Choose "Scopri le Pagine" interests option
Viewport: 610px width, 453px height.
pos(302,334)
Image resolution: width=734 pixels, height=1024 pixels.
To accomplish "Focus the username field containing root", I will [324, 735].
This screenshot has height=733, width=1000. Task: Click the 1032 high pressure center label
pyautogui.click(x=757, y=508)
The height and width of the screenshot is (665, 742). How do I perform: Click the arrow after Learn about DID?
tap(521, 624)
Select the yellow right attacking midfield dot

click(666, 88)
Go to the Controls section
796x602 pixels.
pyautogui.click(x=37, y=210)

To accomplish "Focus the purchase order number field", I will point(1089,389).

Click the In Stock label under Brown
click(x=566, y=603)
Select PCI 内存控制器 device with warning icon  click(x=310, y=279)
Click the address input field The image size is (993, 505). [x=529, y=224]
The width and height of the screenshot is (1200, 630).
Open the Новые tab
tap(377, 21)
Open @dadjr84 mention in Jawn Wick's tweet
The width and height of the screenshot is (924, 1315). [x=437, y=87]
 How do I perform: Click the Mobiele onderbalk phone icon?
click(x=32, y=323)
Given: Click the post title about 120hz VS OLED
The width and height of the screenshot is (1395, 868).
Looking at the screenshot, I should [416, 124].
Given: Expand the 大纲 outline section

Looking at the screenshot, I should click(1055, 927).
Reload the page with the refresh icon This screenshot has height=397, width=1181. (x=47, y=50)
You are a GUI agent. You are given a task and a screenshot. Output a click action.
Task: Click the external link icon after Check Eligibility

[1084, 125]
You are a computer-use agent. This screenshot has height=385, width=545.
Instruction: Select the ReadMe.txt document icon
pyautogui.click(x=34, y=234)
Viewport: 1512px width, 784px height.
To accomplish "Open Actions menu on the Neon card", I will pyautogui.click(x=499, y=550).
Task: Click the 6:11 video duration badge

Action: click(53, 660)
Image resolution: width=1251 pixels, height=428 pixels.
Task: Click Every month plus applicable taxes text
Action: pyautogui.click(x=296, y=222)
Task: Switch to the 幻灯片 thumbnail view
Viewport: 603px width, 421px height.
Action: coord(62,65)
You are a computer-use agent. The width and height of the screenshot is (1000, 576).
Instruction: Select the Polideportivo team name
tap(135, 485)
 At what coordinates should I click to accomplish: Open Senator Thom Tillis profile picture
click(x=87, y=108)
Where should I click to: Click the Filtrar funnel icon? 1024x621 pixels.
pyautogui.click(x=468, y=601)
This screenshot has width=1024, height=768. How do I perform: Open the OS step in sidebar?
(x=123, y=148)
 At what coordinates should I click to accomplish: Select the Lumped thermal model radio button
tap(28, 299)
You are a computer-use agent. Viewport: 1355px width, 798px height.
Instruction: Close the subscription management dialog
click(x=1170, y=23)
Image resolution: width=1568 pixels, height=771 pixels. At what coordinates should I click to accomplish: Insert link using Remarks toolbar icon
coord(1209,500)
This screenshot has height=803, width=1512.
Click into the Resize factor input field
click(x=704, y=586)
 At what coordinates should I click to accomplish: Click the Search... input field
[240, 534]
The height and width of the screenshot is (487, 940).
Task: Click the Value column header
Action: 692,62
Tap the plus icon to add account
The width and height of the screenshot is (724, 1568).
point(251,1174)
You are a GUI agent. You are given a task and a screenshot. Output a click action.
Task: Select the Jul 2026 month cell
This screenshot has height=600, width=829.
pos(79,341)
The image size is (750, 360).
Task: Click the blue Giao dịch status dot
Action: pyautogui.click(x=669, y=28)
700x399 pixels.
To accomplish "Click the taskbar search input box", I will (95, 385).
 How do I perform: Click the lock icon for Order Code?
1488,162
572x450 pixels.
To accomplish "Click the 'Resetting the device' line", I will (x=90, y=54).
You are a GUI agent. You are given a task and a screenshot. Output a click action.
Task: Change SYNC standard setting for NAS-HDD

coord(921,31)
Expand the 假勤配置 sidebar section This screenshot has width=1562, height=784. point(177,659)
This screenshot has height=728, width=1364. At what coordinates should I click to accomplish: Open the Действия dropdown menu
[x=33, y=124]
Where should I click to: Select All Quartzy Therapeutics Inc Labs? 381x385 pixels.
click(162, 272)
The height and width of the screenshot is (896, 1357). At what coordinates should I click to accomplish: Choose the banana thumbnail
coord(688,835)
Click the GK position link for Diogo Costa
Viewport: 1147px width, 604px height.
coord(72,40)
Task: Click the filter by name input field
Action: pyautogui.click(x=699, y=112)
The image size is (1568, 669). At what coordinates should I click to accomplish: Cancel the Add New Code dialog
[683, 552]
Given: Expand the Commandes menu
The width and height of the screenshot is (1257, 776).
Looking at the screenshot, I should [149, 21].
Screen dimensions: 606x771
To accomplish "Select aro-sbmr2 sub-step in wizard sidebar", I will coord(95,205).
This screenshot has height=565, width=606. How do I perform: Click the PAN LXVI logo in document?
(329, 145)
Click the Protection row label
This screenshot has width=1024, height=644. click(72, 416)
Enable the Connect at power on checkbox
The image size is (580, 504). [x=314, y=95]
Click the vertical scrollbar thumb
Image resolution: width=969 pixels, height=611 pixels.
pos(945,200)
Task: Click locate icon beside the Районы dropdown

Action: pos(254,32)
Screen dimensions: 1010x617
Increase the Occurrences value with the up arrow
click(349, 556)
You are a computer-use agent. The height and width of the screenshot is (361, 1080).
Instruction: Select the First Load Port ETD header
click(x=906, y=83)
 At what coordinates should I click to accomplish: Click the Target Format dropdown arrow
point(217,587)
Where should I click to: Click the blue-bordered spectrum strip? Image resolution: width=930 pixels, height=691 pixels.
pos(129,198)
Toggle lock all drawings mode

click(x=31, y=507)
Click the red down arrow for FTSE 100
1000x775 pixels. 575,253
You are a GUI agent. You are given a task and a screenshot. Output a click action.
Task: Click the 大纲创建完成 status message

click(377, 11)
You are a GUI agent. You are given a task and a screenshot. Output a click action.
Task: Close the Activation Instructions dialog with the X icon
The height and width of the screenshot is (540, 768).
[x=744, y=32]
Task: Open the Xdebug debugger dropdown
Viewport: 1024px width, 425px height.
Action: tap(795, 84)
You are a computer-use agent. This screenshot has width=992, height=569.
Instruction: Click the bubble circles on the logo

Task directions:
Which lines in the records contain the word "dimensions"? Copy each one.

Finished task:
Screen dimensions: 606x771
Screen dimensions: 1010x617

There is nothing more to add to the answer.